**The task**
Write out all the items again with "button" swapped for "control" and everything else left as it is. Leave the pictures out.
────────────────────────────────────────
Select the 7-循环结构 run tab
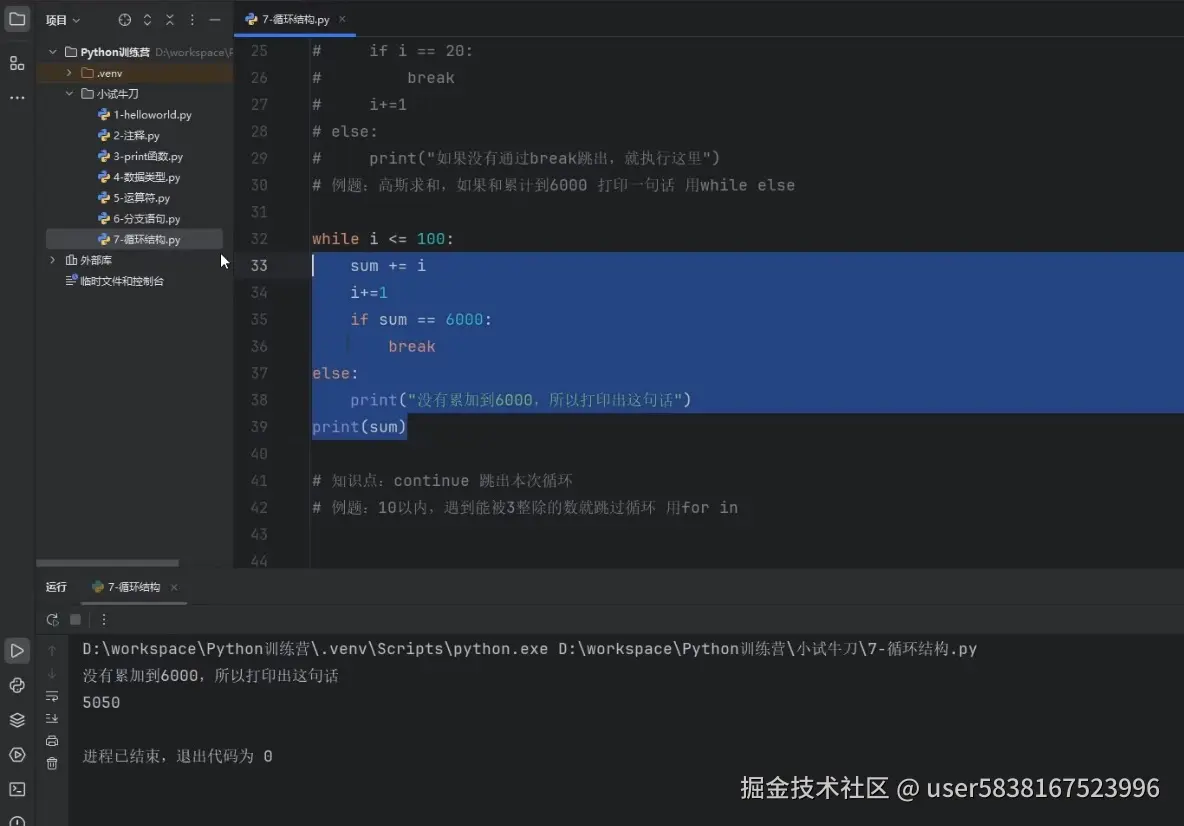Viewport: 1184px width, 826px height. click(133, 588)

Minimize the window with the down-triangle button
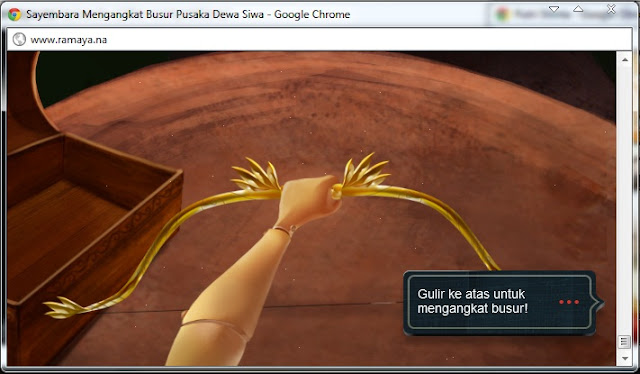tap(554, 9)
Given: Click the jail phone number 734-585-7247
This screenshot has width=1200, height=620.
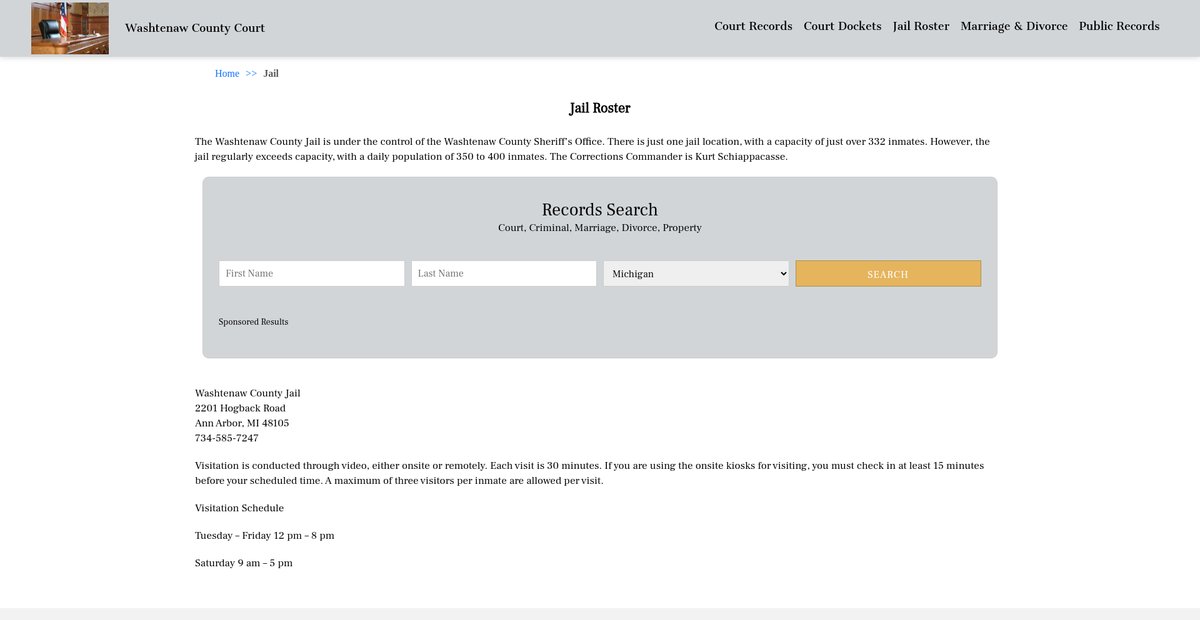Looking at the screenshot, I should tap(226, 438).
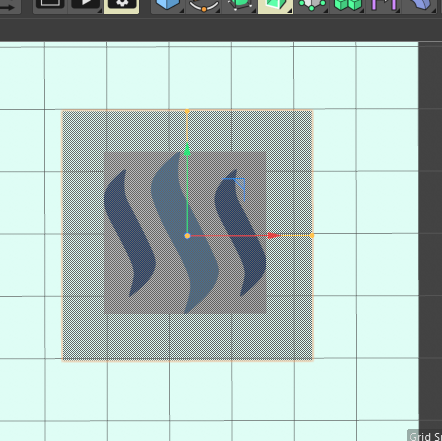Select the highlighted green Extrude generator icon
The height and width of the screenshot is (441, 442).
click(x=275, y=5)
────────────────────────────────────────
**Reply to the exercise**
Select the 7-循环结构 run tab
Viewport: 1184px width, 826px height. click(133, 588)

Minimize the window with the down-triangle control
tap(554, 9)
Given: Click the jail phone number 734-585-7247
This screenshot has width=1200, height=620.
Looking at the screenshot, I should tap(226, 438).
Select the highlighted green Extrude generator icon
The height and width of the screenshot is (441, 442).
click(x=275, y=5)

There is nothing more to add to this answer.